▶ Information shown
|---|

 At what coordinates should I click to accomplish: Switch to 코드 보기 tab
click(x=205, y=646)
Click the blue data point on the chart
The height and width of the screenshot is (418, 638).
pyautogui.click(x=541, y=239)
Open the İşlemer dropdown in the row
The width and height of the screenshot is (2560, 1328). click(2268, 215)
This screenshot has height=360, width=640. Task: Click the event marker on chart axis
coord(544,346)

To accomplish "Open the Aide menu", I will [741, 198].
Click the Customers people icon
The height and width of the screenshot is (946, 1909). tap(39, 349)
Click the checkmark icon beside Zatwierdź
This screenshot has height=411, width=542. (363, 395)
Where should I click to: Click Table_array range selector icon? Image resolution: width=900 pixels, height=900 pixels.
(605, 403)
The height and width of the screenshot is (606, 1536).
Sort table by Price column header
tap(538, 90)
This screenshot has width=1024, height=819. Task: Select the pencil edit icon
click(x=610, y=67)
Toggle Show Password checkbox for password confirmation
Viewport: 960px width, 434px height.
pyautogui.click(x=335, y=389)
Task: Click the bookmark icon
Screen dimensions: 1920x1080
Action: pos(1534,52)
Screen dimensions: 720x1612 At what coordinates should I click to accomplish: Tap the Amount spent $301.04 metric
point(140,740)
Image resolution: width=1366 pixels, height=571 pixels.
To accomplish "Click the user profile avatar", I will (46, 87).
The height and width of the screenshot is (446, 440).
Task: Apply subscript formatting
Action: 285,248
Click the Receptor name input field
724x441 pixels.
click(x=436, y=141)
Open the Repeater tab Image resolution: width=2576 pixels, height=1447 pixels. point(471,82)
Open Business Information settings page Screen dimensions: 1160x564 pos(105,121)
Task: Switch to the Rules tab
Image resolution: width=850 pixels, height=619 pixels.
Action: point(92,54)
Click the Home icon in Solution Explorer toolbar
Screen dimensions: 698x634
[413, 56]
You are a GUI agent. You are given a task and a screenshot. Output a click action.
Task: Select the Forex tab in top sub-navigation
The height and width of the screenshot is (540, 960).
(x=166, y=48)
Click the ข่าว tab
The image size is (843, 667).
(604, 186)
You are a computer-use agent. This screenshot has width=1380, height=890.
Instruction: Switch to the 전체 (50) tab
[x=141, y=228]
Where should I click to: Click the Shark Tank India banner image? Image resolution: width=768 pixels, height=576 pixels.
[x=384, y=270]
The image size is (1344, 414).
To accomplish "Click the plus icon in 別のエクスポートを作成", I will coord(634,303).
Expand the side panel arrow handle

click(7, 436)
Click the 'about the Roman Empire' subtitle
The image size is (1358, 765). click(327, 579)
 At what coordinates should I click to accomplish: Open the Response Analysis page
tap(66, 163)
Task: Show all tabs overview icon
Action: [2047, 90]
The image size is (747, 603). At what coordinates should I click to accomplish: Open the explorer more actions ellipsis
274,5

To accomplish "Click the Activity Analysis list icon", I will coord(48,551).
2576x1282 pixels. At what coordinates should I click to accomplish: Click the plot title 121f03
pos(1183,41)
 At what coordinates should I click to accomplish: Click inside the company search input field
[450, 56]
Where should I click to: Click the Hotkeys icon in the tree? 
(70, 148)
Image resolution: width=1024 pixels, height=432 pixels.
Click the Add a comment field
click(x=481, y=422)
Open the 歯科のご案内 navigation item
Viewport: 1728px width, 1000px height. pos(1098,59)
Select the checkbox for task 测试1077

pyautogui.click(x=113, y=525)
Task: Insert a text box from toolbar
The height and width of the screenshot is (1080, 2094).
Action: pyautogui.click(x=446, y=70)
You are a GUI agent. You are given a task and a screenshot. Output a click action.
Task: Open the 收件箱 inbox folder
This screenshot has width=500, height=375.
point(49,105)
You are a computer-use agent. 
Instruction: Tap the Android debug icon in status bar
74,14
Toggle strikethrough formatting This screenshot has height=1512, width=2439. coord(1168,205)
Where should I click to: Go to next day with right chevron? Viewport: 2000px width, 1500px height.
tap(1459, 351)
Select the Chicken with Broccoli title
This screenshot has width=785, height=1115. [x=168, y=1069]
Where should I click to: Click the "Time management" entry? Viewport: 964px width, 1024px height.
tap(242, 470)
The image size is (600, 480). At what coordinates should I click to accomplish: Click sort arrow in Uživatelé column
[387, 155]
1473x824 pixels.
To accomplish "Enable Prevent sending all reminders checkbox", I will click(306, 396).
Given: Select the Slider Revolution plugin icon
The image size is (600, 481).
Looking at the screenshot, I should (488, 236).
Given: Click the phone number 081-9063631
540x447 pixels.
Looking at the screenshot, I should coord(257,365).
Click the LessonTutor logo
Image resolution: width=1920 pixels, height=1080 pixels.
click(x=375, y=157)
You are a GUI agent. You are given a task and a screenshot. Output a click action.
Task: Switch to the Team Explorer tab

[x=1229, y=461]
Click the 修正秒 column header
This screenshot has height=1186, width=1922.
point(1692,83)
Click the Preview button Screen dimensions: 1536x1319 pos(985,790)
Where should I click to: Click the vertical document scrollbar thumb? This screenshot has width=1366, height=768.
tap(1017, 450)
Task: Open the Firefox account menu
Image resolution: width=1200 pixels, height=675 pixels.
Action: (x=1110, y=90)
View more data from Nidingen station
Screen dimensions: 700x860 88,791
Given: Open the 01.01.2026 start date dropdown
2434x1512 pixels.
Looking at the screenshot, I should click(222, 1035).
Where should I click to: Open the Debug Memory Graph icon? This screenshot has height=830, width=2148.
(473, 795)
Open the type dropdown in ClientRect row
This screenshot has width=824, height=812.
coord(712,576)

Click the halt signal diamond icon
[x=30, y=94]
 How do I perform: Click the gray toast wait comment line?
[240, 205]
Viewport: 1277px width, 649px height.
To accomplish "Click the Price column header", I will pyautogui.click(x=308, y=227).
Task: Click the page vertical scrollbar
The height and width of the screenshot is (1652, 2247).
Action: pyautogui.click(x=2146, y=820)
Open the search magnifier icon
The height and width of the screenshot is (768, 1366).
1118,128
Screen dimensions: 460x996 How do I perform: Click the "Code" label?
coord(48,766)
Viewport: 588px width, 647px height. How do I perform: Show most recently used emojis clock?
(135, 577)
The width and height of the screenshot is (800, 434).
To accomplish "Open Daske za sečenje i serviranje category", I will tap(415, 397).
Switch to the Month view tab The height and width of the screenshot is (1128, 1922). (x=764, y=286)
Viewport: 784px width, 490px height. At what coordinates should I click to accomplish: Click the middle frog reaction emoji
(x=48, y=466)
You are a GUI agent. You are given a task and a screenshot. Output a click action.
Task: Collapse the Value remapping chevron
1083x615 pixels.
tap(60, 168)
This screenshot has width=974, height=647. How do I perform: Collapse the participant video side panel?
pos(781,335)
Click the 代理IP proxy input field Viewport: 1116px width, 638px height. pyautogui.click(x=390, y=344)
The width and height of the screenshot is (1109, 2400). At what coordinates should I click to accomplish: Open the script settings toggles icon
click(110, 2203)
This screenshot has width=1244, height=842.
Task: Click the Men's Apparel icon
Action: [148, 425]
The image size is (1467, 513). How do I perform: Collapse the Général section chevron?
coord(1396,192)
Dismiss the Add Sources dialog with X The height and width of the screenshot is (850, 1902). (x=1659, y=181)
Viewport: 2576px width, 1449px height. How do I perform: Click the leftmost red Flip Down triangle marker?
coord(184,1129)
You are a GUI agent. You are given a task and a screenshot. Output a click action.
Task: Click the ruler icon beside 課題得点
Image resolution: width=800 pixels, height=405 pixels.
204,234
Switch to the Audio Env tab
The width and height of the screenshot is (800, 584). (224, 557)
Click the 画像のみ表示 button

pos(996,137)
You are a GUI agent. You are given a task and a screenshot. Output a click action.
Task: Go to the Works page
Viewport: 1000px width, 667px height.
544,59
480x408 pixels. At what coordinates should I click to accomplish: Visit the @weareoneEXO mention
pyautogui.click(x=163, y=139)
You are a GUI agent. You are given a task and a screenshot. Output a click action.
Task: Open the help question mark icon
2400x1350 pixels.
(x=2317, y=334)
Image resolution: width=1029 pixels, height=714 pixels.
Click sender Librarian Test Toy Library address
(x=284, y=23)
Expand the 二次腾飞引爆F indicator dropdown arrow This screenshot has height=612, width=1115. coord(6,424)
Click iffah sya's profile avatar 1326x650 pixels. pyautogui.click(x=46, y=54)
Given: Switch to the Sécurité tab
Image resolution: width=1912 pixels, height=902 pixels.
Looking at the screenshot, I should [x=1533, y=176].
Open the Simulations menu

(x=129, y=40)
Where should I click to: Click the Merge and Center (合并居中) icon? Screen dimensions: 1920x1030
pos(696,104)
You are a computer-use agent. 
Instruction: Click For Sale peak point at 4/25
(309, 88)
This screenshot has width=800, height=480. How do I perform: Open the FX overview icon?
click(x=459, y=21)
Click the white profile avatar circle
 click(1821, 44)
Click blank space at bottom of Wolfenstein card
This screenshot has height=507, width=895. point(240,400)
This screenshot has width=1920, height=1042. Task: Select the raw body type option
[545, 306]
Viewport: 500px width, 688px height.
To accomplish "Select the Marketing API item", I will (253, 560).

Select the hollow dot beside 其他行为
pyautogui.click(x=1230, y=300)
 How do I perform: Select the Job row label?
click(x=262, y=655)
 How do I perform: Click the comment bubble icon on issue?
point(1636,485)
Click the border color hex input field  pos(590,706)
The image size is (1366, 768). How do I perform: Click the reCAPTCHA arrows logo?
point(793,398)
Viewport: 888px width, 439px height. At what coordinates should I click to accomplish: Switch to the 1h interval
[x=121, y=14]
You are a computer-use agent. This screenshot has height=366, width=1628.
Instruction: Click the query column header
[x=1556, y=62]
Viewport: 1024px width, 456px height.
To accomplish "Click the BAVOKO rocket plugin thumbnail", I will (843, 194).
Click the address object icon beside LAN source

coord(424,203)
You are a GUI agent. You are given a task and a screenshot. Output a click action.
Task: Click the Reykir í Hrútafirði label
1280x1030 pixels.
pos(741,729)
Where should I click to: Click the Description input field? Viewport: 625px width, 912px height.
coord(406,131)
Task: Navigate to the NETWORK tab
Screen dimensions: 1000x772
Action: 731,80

|---|

▶ Set exercise
Pull out every line of the records that contains the string "dimensions", with case counting.

▶ Final answer
Screen dimensions: 1920x1080
Screen dimensions: 720x1612 At what coordinates should I click to accomplish: Tap the Amount spent $301.04 metric
Open Business Information settings page Screen dimensions: 1160x564 pos(105,121)
Screen dimensions: 698x634
Click the Preview button Screen dimensions: 1536x1319 pos(985,790)
Screen dimensions: 700x860 88,791
Screen dimensions: 460x996 How do I perform: Click the "Code" label?
Where should I click to: Click the Merge and Center (合并居中) icon? Screen dimensions: 1920x1030
Screen dimensions: 1000x772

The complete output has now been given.